Marisa Lobo rebate vídeo de Ana Bock: "Se fosse comigo, eu já teria sido processada"


Psicóloga Marisa Lobo se manifestou contra o vídeo publicado pela também psicóloga e professora, Ana Mercês Bahia Bock, onde ela convocou profissionais e estudantes da categoria para participarem da vigília "Lula Livre", em Curitiba


Após a publicação da matéria onde repudiamos a manifestação de Ana Bock, argumentando que se tratou de uma violação do Código de Ética profissional do psicólogo, a também psicóloga, especialista em Direitos Humanos e escritora, Marisa Lobo, se manifestou fazendo uma comparação com os casos de perseguição envolvendo o seu nome.


"A psicóloga 'famosa' do conselho pode induzir convicções políticas né?", questionou Marisa em sua página no Facebook. Indagada pelo Opinião Crítica sobre o que achava do vídeo, a ativista cristã afirmou que quando se trata de políticas de esquerda, o Conselho Federal de Psicologia ignora, porque é influenciado em sua maioria por essa perspectiva.

"Ana Bock foi presidente do Conselho Federal de Psicologia (CFP) por três vezes. Vocês acham que uma pessoa como ela iria sofrer alguma retaliação por militar de forma descarada usando o nome da psicologia em prol dos interesses ideológicos dela? Claro que não! Pelo contrário, eles apoiam ela", respondeu Marisa.

"No ano passado o atual presidente do CFP teve um encontro com o ditador Nicolás Maduro, na Venezuela, usando o dinheiro da anuidade de todos nós, psicólogos. Quer algo mais vergonhoso do que isso? Todos eles são farinhas do mesmo saco, por isso não adianta denunciar e esperar alguma coisa. Nossa alternativa é repudiar e esperar a oportunidade de eleger novos representantes, realmente comprometidos com psicologia científica e não com a politica de corruptos", acrescenta.

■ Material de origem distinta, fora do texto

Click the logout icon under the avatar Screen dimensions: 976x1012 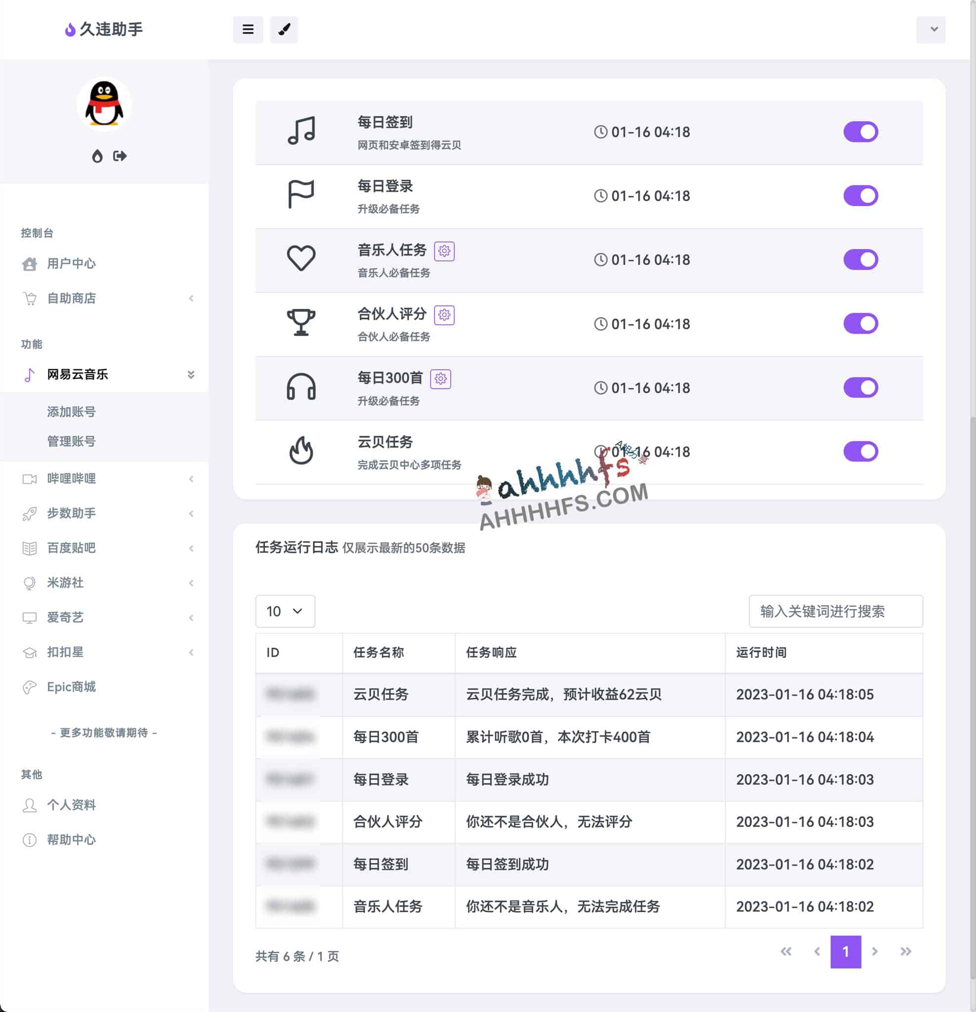(119, 156)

Marisa Lobo, que é candidata ao cargo de deputada federal pelo Paraná esse ano, afirmou que se ela estivesse no lugar de Ana Bock, publicando um vídeo convocando os colegas psicólogos e estudantes para apoiar algum aliado político como profissional da psicologia, ela já teria sido denunciada e processada pelo Conselho de Psicologia.

"Teve um momento no vídeo que Ana Bock se colocou como profissional, convocando os psicólogos para irem à vigília de 'Lula' e dizendo que ela estaria lá para conversar com o público, o que realmente deve ter acontecido", disse Marisa.

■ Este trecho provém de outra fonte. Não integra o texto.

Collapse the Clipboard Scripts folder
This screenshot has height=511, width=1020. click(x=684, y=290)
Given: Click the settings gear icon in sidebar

"Isso é um absurdo porque o Código de Ética proíbe a influência política do psicólogo no exercício profissional, e ela como psicóloga social sabe que esse tipo de intervenção através de conversas em grupo faz parte da função dela. Se fosse comigo, eu já teria sido processada", conclui.

Dois pesos e duas medidas


É nítida a influência partidária nos Conselhos de Psicologia e entre alguns profissionais de renome, como é o caso de Ana Bock, que há tempos declarou sua militância em favor do Partido dos Trabalhadores (PT).

A diferença com relação aos profissionais como a Marisa Lobo é que por ser cristã conservadora e contra pautas como a ideologia de gênero, legalização do aborto e da maconha, ela sofre perseguição, já que não aceita a imposição dessas perspectivas, vindas dos Conselhos.

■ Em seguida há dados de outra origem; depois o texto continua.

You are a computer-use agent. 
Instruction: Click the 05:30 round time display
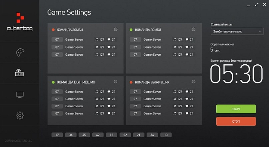tap(236, 74)
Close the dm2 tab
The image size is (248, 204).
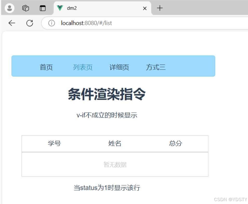tap(145, 8)
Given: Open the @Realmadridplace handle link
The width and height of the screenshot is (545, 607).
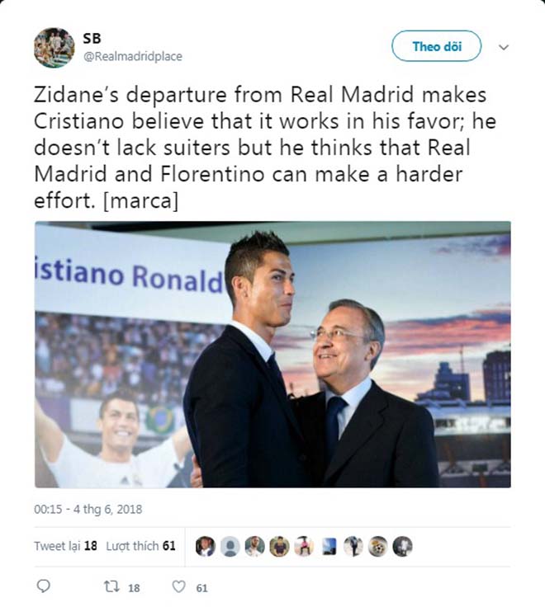Looking at the screenshot, I should [132, 57].
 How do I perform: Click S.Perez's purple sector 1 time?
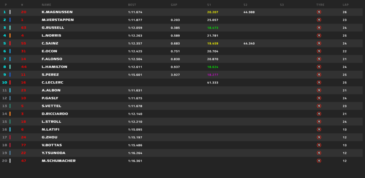coord(212,75)
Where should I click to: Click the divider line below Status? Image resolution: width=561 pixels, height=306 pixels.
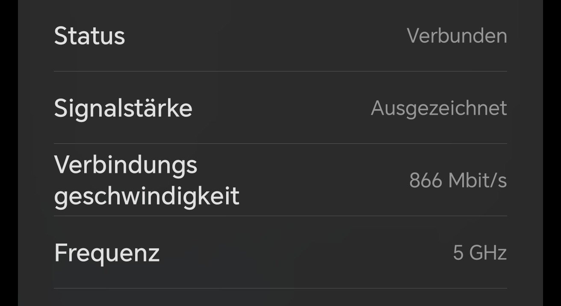(x=280, y=71)
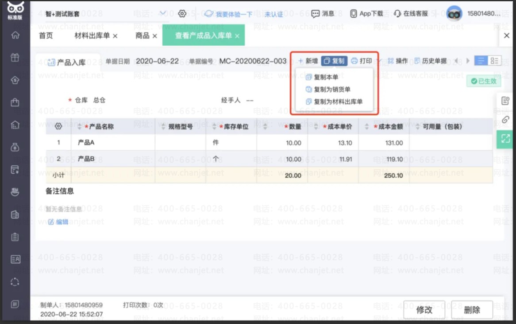Viewport: 516px width, 324px height.
Task: Click the shopping bag icon in sidebar
Action: (15, 102)
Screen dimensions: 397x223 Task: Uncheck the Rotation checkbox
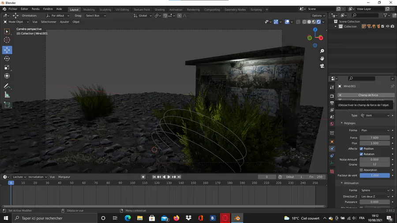(361, 154)
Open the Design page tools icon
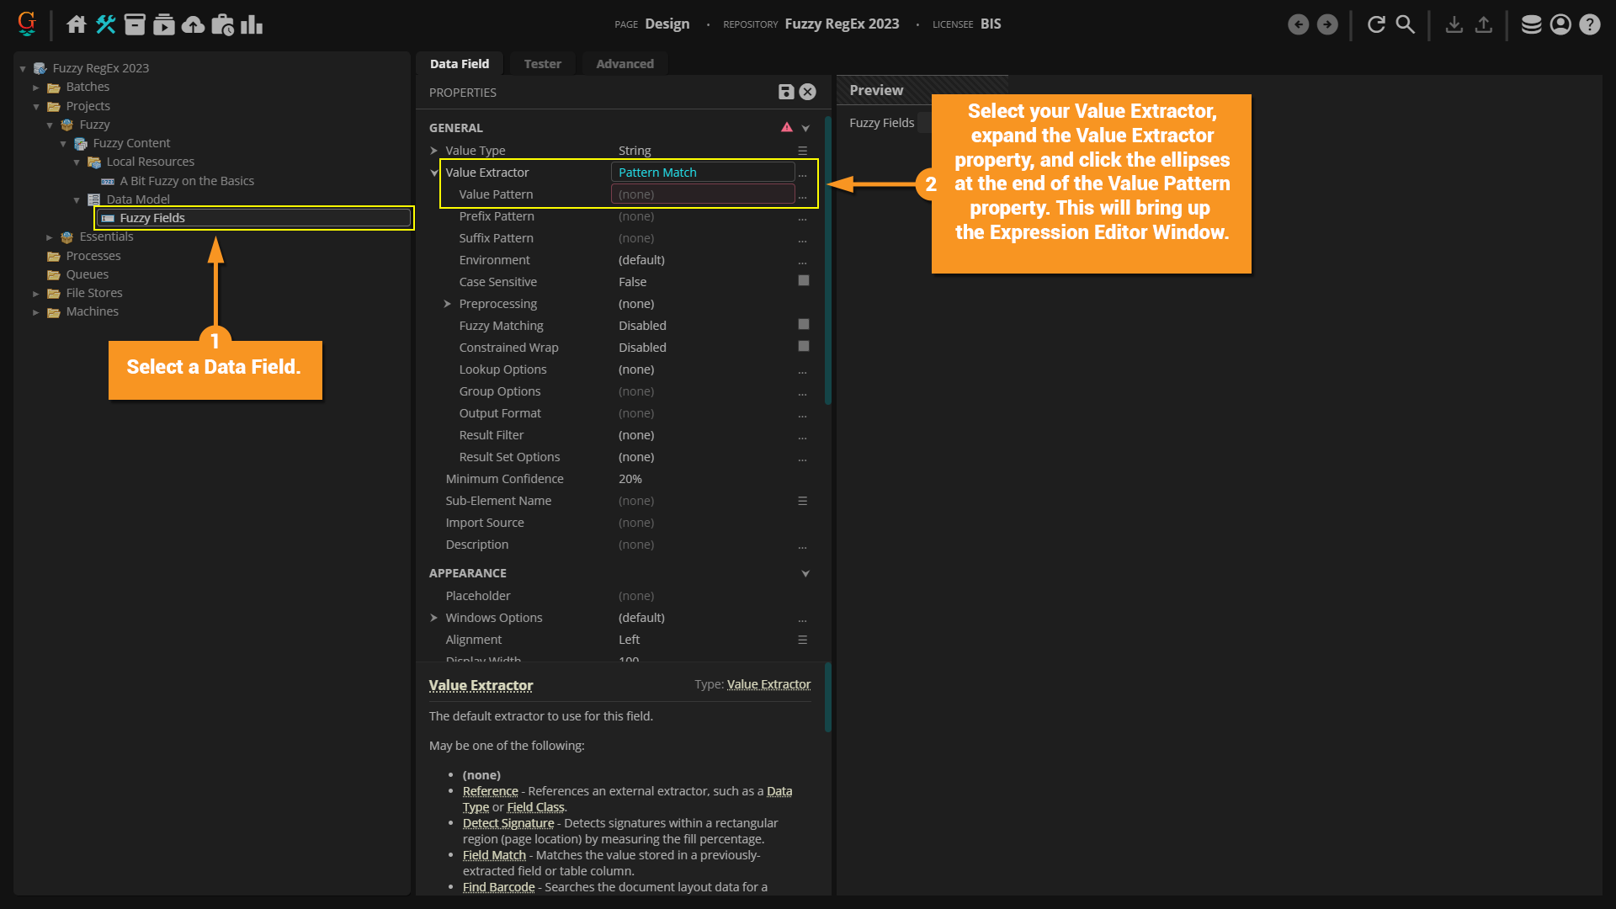 pos(106,24)
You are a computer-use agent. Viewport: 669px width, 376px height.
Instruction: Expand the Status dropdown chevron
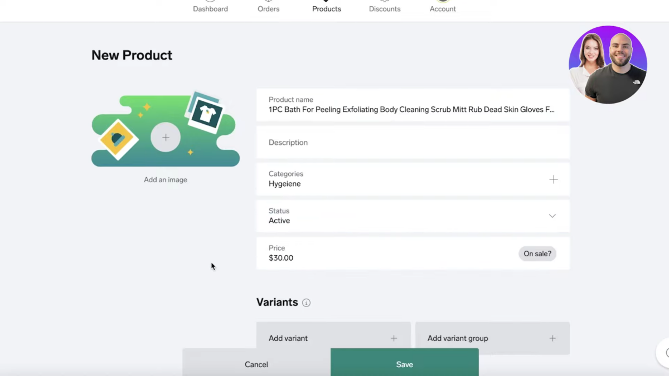coord(552,216)
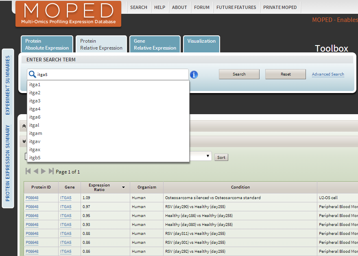Open the FORUM menu item
358x256 pixels.
(201, 7)
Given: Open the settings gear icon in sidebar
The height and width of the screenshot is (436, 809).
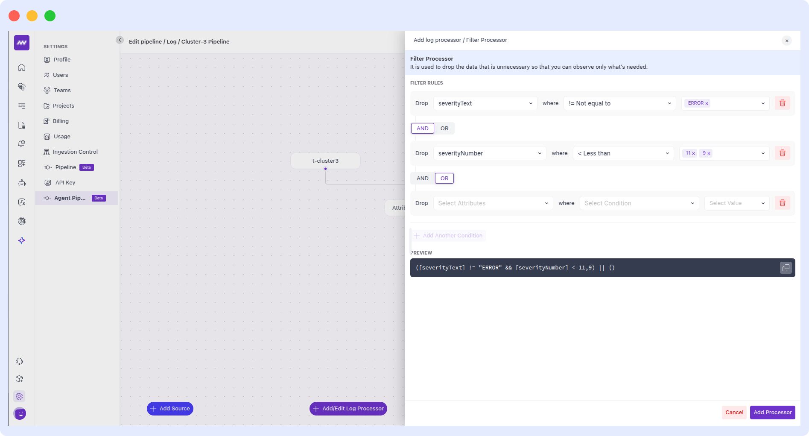Looking at the screenshot, I should coord(19,396).
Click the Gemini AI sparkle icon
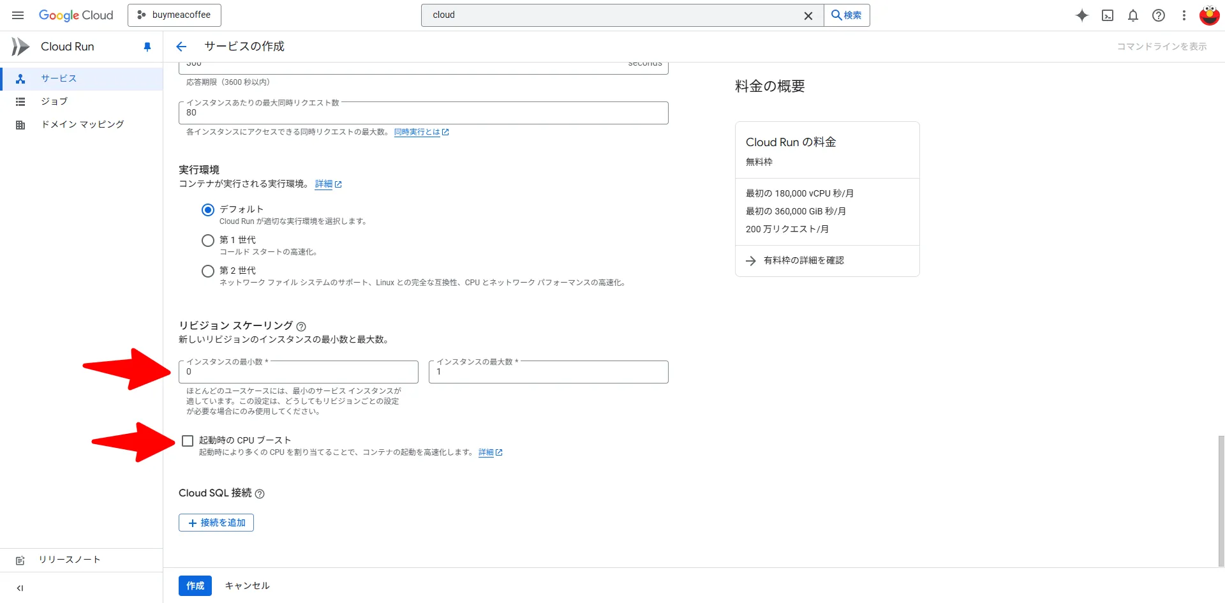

Na prática, ambas, Marisa Lobo e Ana Bock possuem o direito de atuar na política, ter convicções e militar em favor do que acreditam, desde que fora do exercício profissional e dos Conselhos Profissionais. Porém, apenas Marisa sofre perseguição mesmo não cometendo violação alguma, enquanto atitudes antiéticas, como a praticada por Bock no vídeo recente, são ignoradas.

São dois pesos e duas medidas. Uma para perseguir uma profissional que luta em favor da vida, da família tradicional e do combate ao uso de drogas, e outra para estimular militantes que no lugar de promover a psicologia enquanto ciência, defendem criminosos condenados à prisão.